▶ [TEXTO]:
━━━━━━━━━━

El caso de Andrea Danne sucede
dentro de la casa. Estos casos muestran una realidad inquietante y es que
muchas veces la violencia no está en la
calle sino dentro del propio hogar. El hogar deja de ser un lugar seguro y de
contención.
S.A.: El caso de
Andrea sucedió cuando yo tenía 13 años y siempre me impactó mucho. Cuando
empecé a ser más grande pensaba que de chica me habían enseñado “cuidado con
los extraños”, “no te subas a un auto”, “no hables si no lo conocés”, “no pases
por una obra en construcción”. El peligro siempre estaba en “el afuera “, y en ese sentido, el asesinato de Andrea fue la revelación de
que el peligro también está dentro de tu casa.
Hoy en día seguís escuchando esa idea del asesino de mujeres
de las series norteamericanas, un loco que un buen día empieza a matar, y no se toma conciencia de que en la mayoría
de los casos no es ningún loco de afuera sino el vecino, el exmarido, el novio,
el hermano, el padre; es decir, un
hombre al que la víctima conoce, y quien
tiene o ha tenido su confianza. En el
caso de Angeles Rawson era el portero, un tipo al que ella conocía desde los
seis años. En la mayoría de los casos el
culpable está relacionado con la víctima, y sin embargo seguimos fomentando esa
idea de que es el afuera, alguien desconocido. En el 95% de los casos no es
alguien desconocido, sino alguien a quien la mujer conoce.

━━━━━━━━━━

Registros de localización de palabras y elementos:
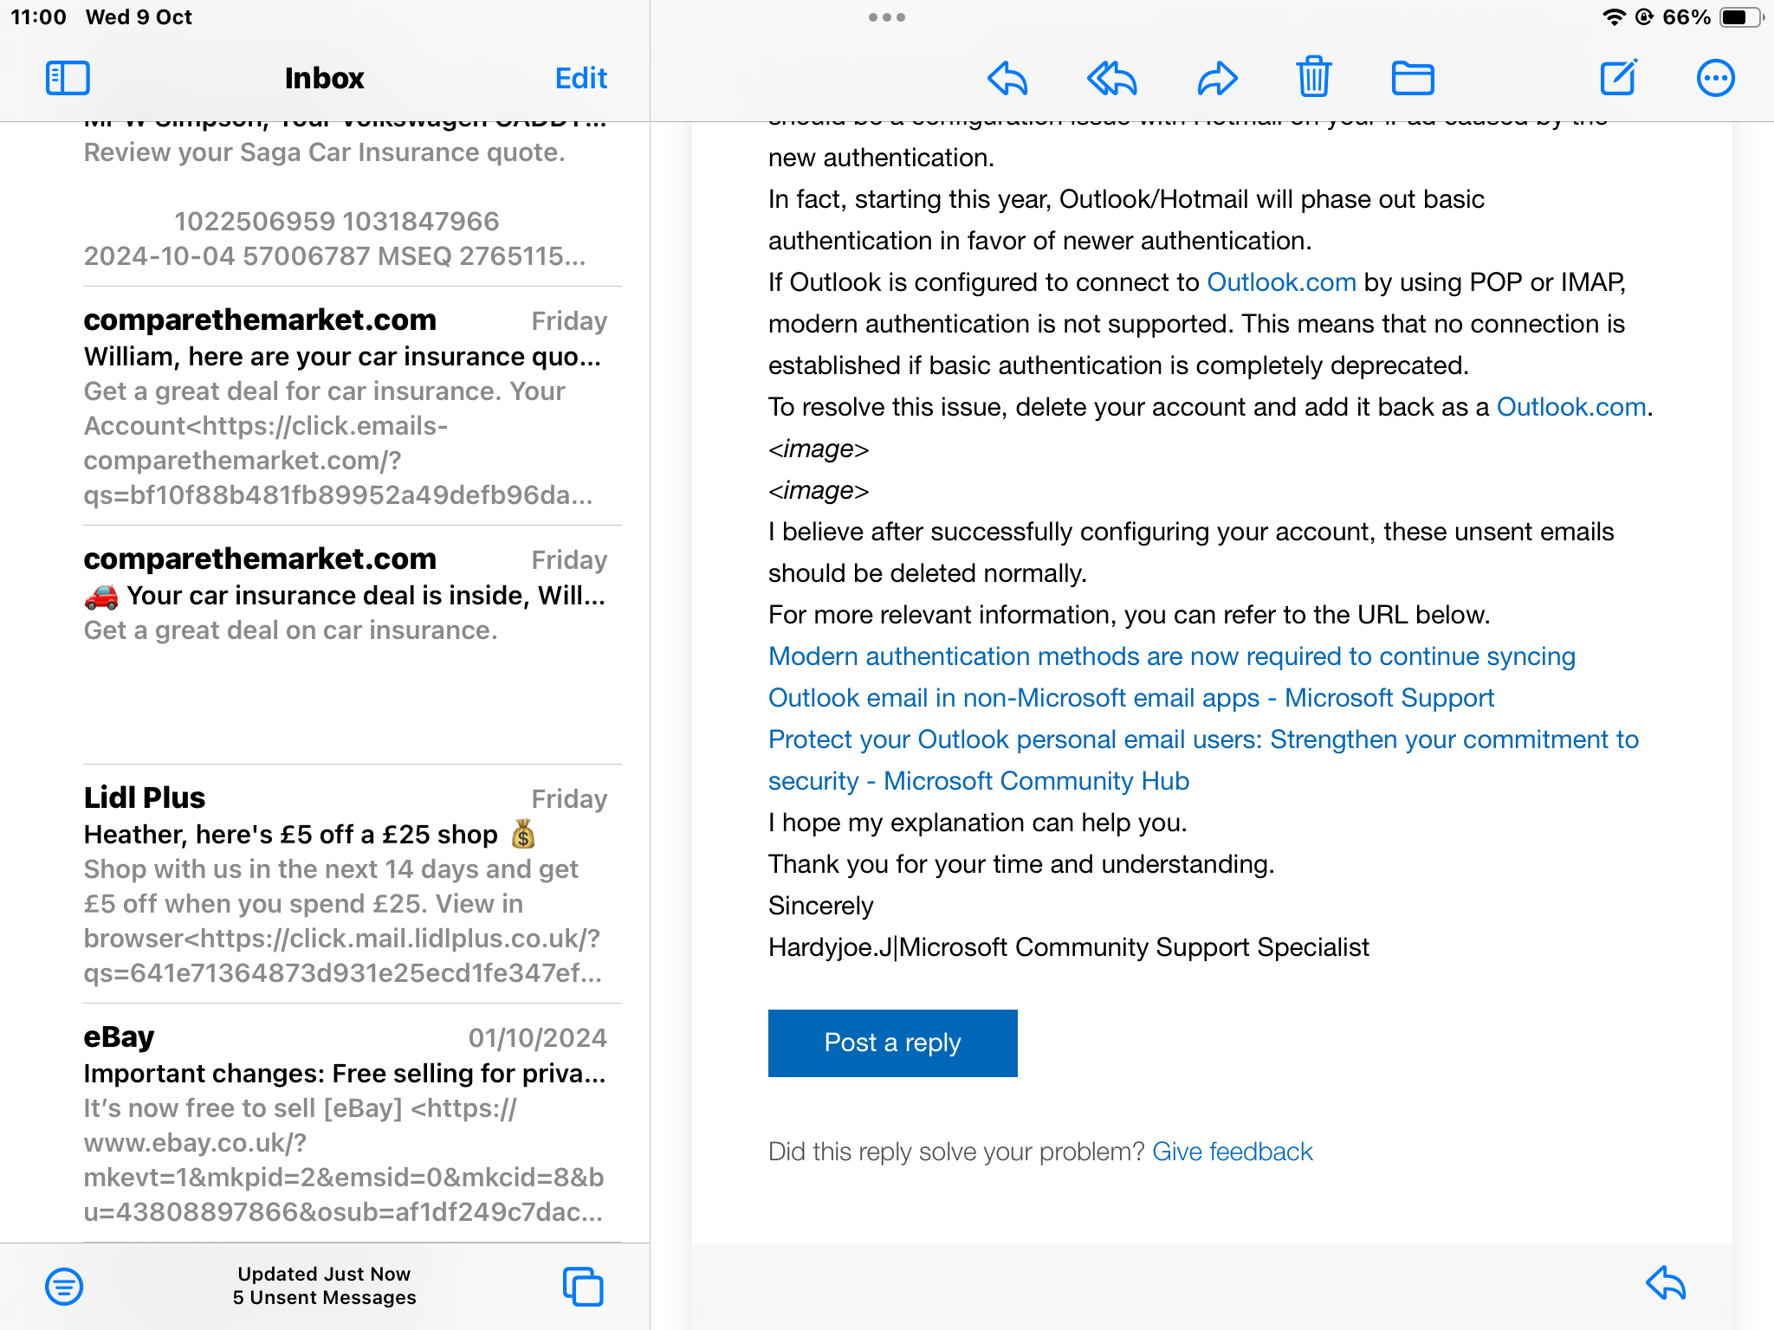Tap the Forward arrow icon
The image size is (1774, 1330).
(1217, 78)
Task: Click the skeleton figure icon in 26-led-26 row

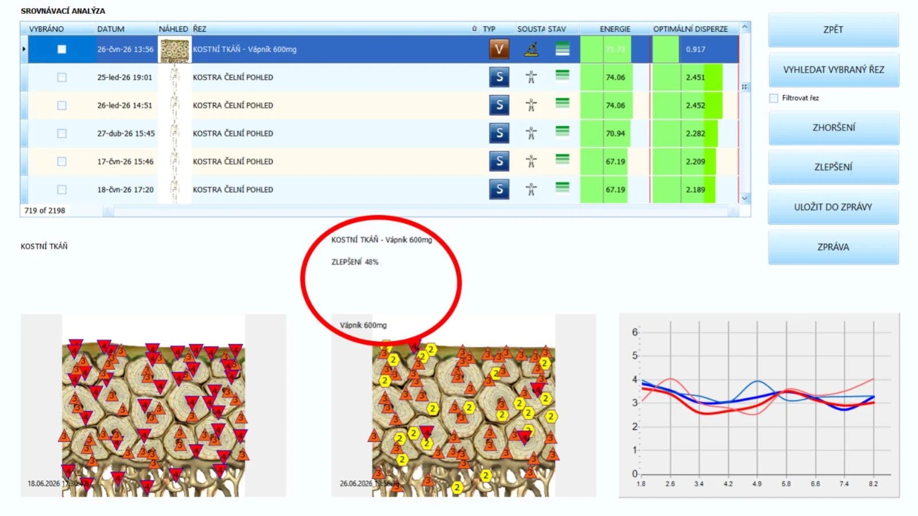Action: pos(531,105)
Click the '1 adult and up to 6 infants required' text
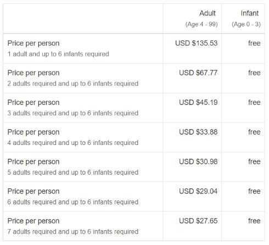This screenshot has height=245, width=269. tap(58, 54)
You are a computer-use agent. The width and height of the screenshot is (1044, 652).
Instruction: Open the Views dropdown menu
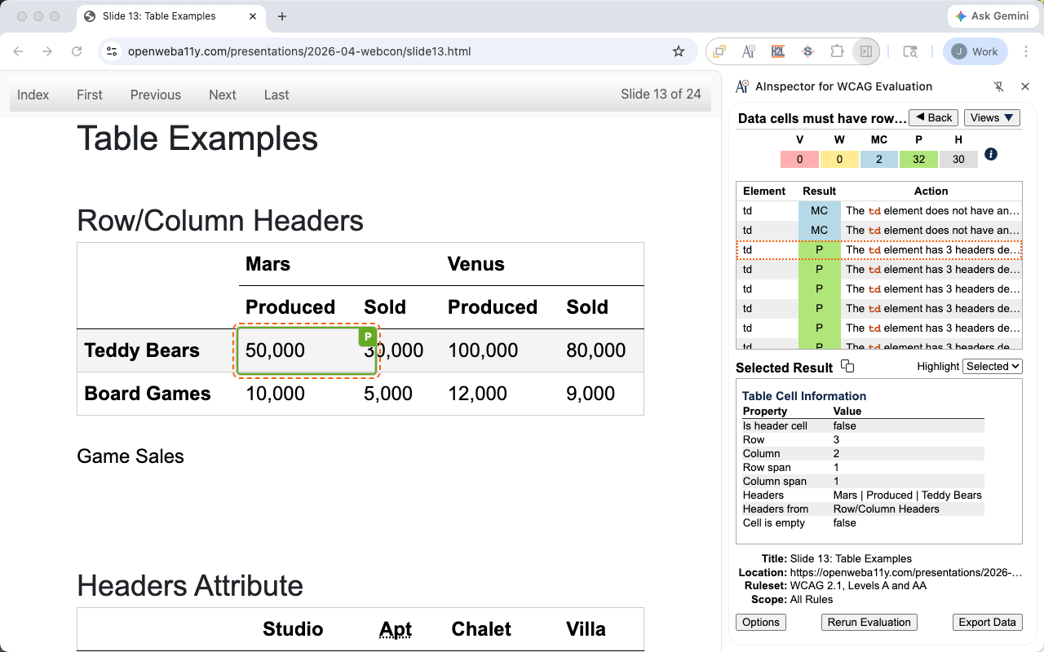click(992, 117)
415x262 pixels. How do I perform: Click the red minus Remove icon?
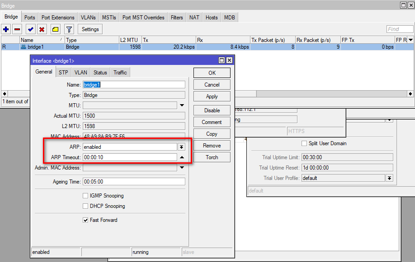point(17,29)
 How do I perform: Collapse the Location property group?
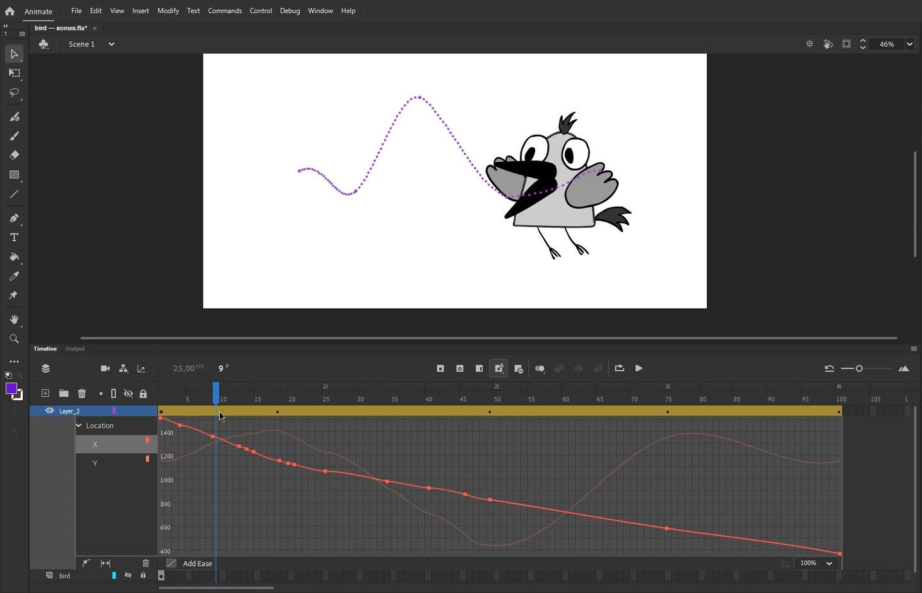[x=79, y=425]
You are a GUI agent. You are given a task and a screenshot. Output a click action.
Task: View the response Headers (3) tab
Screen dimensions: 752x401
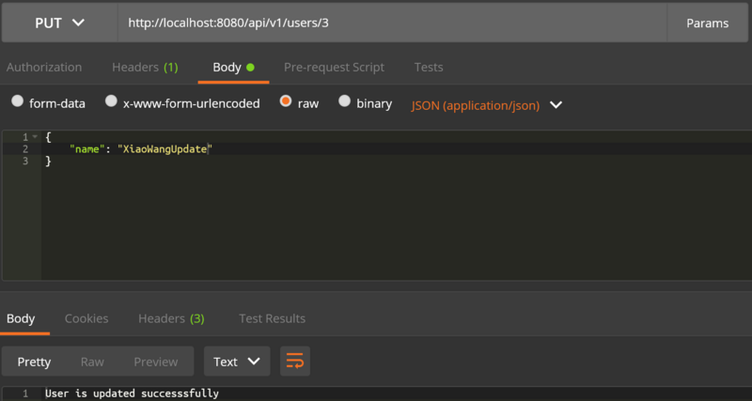171,318
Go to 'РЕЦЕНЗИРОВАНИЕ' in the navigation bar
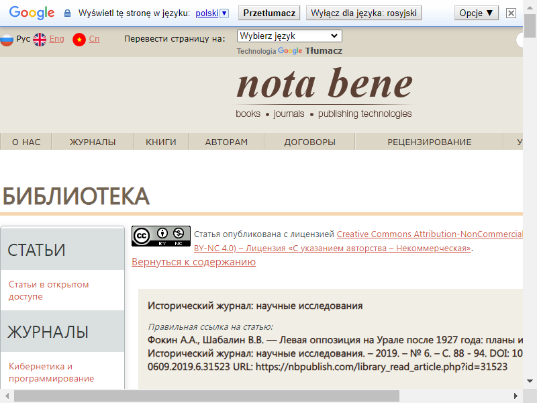The image size is (537, 403). (x=429, y=142)
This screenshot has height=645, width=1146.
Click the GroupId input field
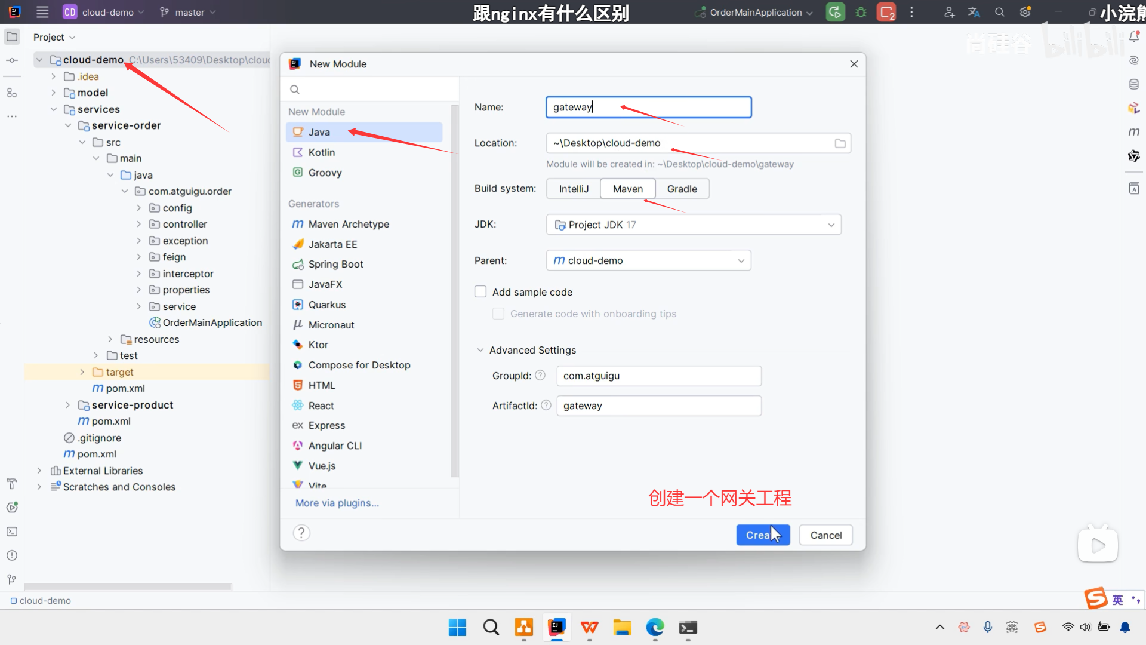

━━━━━━━━━━

▶ [CONSIGNA 1]:
Según el texto, ¿por qué el asesinato de Andrea fue una revelación para S.A.? Contesta en una a tres oraciones.
▶ [CONSIGNA 2]:
Reproduce el pasaje del texto desde "El caso de Andrea" hasta "contención.".
Las líneas no guardan ninguna relación con el texto.

▶ [RESPUESTA 1]:
De chica le habían enseñado que el peligro estaba en el afuera: cuidarse de los extraños, no subirse a un auto, no hablar con desconocidos y no pasar por una obra en construcción. El asesinato de Andrea le reveló que el peligro también está dentro de la propia casa.

▶ [RESPUESTA 2]:
El caso de Andrea Danne sucede
dentro de la casa. Estos casos muestran una realidad inquietante y es que
muchas veces la violencia no está en la
calle sino dentro del propio hogar. El hogar deja de ser un lugar seguro y de
contención.